Per incoraggiare questi giovani a preservare la propria fertilità, ma anche per informare tutti i ragazzi sui rischi di queste patologie e sulla loro prevenzione, è partito il Progetto “Accademia della Fertilità”, promosso dal Dipartimento di Fisiopatologia medica dell’Università “Sapienza” di Roma, in collaborazione con il Ministero della Salute. In che cosa consiste? «Innanzitutto vogliamo informare ed educare i giovani sulla propria “salute riproduttiva”, avvalendoci anche degli organi d’informazione scientifica e dei mass media, per veicolare le notizie, diffondendo opuscoli informativi nelle università e presso gli ambulatori», risponde il professor Andrea Lenzi, direttore del Dipartimento di Fisiopatologia medica ed Endocrinologica dell’Università “Sapienza” di Roma, promotore dell’iniziativa. «In particolare abbiamo realizzato un’indagine, che rientra nel Progetto nazionale “Amico Andrologo” (www.amicoandrologo.it), su 10 mila ragazzi dai 18 ai 22 anni in otto regioni italiane, 4 mila dei quali si sono sottoposti volontariamente a una visita andrologica, per valutare le abitudini “sessuali” e gli stili di vita». Quali i risultati? «Il 48,3% dei ragazzi ha dichiarato di non usare alcuna protezione durante i rapporti e il 59% nessuna precauzione per evitare una gravidanza alla partner», spiega il dottor Andrea Isidori, ricercatore presso il Dipartimento di Endocrinologia e coordinatore del Progetto. «In un terzo dei giovani (34,6%) abbiamo riscontrato alterazioni ai genitali di vario genere (soprattutto varicocele e fimosi) che potrebbero mettere a rischio la salute riproduttiva, ma solo l’11,6% è ricorso ad accertamenti medici.
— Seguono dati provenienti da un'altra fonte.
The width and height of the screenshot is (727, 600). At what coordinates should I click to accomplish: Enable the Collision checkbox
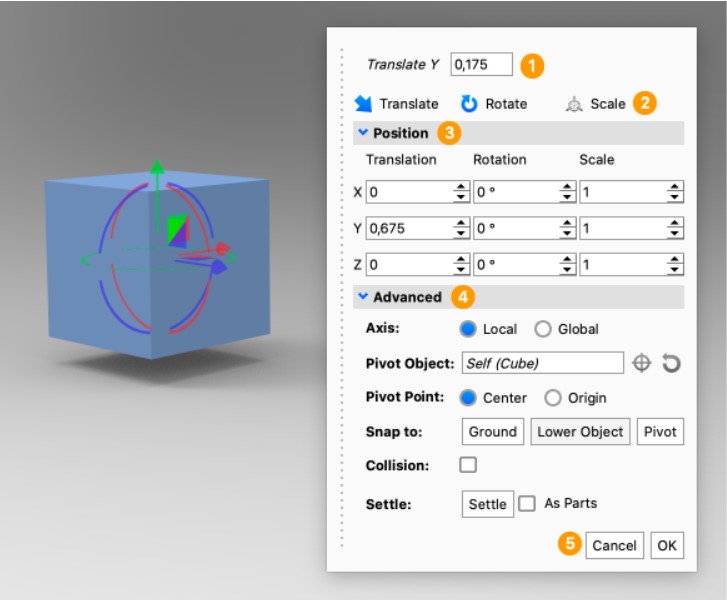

Quanto a stili di vita, alcol (l’80% beve e il 30% ne abusa), fumo (il 56% fuma in modo occasionale, il 38% in modo abituale, il 30% più di 10 sigarette al giorno) e droghe (le ha provate il 50% dei giovani intervistati) sono abitudini radicate». Cosa si è voluto dimostrare? «Da questa indagine si deduce come uno stile di vita sregolato, durante l’adolescenza, possa influire sulla salute riproduttiva futura e come sia importante l’informazione e la prevenzione nei giovani maschi che, dopo l’abolizione della visita di leva, dovrebbero sottoporsi a una visita di controllo dall’andrologo, per evitare di trovarsi poi in difficoltà riguardo alla salute riproduttiva», commenta il professor Lenzi. «Il 15-20% delle coppie che cercano di avere un figlio, sono infertili e lo scoprono quando è magari troppo tardi per curarsi».

«Oggi le avanzate tecniche di laboratorio consentono, con un semplice spermiogramma, di valutare il numero, la morfologia, la motilità degli spermatozoi, definendo un livello di fertilità o sterilità maschile», conferma la professoressa Loredana Gandini, ordinario di Patologia clinica, del Dipartimento di Fisiopatologia medica e Endocrinologia dell’Università “Sapienza”. «Allo stesso modo le tecniche di crioconservazione dei gameti e le banche del seme permettono di conservare gli spermatozoi, nei casi di patologie oncologiche, autoimmuni, degenerative, infezioni urogenitali, lesioni del midollo spinale, interventi chirurgici che possono danneggiare la funzione eiaculatoria e anche nei soggetti che, per motivi di lavoro, sono esposti a sostanze potenzialmente genotossiche. Nella nostra banca il liquido seminale rimane conservato finché il legittimo proprietario non lo richiede: ogni anno però il consenso deve essere rinnovato, altrimenti provvediamo a eliminare il campione. Nei casi di morte del soggetto e solo su autorizzazione della magistratura, possiamo consentire il ritiro da parte di familiari. Finora non abbiamo mai avuto richieste del genere: si tratta, comunque, di una problematica molto delicata e complessa, che è ancor oggi oggetto di valutazione da parte dei magistrati e dei medici coinvolti».